**SELECTED TEXT**
1

We're looking to migrate some data into InfluxDB. I'm working with InfluxDB 2.0 on a test server to determine the best way to stock our data.

As of today, I have about 2.7 billion series to migrate to InfluxDB but that number will only go up.

Here is the structure of the data I need to stock:

  • ClientId (332 values as of today, string of 7 characters)
  • Driver (int, 45k values as of today, will increase)
  • Vehicle (int, 28k values as of today, will increase)
  • Channel (100 values, should not increase, string of 40 characters)
  • value of the channel (float, 1 value per channel/vehicle/driver/client at a given timestamp)

At first, I thought of stocking my data this way:

  • One bucket (as all data have the same data retention)
  • Measurements = channels (so 100 kind of measurements are stocked)
  • Tag Keys = ClientId
  • Fields = Driver, Vehicle, Value of channel

This gave me a cardinality of 1 * 100 * 332 * 3 = 99 600 according to this article

But then I realized that InfluxDB handle duplicate based on "measurement name, tag set, and timestamp".

**RECORDS**
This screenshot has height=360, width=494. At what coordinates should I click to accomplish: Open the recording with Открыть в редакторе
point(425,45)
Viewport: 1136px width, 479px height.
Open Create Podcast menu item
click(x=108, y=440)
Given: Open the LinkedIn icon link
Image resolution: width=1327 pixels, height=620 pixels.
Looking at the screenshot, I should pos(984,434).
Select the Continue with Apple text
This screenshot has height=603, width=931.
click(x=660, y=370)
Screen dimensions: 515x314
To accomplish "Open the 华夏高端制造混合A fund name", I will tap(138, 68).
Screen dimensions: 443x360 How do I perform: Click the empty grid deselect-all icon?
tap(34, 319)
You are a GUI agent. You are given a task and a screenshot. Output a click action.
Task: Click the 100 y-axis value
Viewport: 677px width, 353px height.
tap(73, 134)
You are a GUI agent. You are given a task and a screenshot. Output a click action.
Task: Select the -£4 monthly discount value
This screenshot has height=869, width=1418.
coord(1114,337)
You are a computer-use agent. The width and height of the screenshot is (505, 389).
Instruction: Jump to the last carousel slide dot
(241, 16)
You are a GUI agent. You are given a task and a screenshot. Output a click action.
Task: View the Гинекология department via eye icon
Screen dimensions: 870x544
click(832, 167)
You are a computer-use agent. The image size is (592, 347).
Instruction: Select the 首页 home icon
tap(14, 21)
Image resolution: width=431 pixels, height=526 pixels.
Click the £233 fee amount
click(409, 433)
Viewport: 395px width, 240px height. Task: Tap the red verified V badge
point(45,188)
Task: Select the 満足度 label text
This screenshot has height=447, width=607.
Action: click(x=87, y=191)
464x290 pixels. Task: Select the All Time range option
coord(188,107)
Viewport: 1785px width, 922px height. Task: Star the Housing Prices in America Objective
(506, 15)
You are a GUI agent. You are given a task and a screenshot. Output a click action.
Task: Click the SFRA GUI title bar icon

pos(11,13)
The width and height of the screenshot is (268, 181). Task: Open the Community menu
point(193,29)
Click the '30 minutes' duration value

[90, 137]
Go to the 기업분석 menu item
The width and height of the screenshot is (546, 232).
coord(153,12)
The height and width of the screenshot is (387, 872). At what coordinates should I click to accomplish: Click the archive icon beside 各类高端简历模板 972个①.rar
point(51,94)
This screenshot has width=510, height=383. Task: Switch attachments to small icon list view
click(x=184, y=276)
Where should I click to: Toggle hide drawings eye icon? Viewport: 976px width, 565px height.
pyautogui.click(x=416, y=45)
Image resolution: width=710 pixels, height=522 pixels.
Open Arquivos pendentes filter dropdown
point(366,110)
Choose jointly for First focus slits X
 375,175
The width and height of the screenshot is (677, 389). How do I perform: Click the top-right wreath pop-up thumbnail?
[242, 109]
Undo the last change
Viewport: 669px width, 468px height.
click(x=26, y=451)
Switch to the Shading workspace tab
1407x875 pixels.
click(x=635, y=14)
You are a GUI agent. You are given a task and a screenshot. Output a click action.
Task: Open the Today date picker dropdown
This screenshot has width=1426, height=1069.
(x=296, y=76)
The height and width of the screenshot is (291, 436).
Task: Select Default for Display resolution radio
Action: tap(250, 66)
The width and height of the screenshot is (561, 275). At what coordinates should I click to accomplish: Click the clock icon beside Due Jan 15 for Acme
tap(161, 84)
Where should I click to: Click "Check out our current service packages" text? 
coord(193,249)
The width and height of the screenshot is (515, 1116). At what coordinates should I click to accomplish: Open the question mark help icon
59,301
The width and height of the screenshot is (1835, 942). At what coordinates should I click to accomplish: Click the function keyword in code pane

**SHORT TASK 1**
Answer these questions from the InfluxDB migration post:
(a) About how many series need to be migrated as of today?
(b) How many characters long is each ClientId string?
(c) What reason does the post give for using only one bucket?
**SHORT TASK 2**
Extend the InfluxDB migration post by continuing it after its final sentence.

**TASK RESULT 1**
(a) About 2.7 billion series.
(b) 7 characters.
(c) All the data have the same data retention.

**TASK RESULT 2**
So for my data, this will not work, as I need the duplicate to be based on ClientId, Channel, Vehicle at the minimum.

But if I change my data structure to be stored this way:

  • One bucket (as all data have the same data retention)
  • Measurements = channels (so 100 kind of measurements are stocked)
  • Tag Keys = ClientId, Vehicle
  • Fields = Driver, Value of channel

then I'll get a cardinality of 2 788 800 000.

I understand that I need to keep cardinality as low as possible. (And ideally I would even need to be able to search by driver as well as by vehicle.)

My questions are:

  • If I split the data into different buckets (ex: 1 bucket per clientId), will it decrease my cardinality?
  • What would be the best way to stock data for such a large amount of series?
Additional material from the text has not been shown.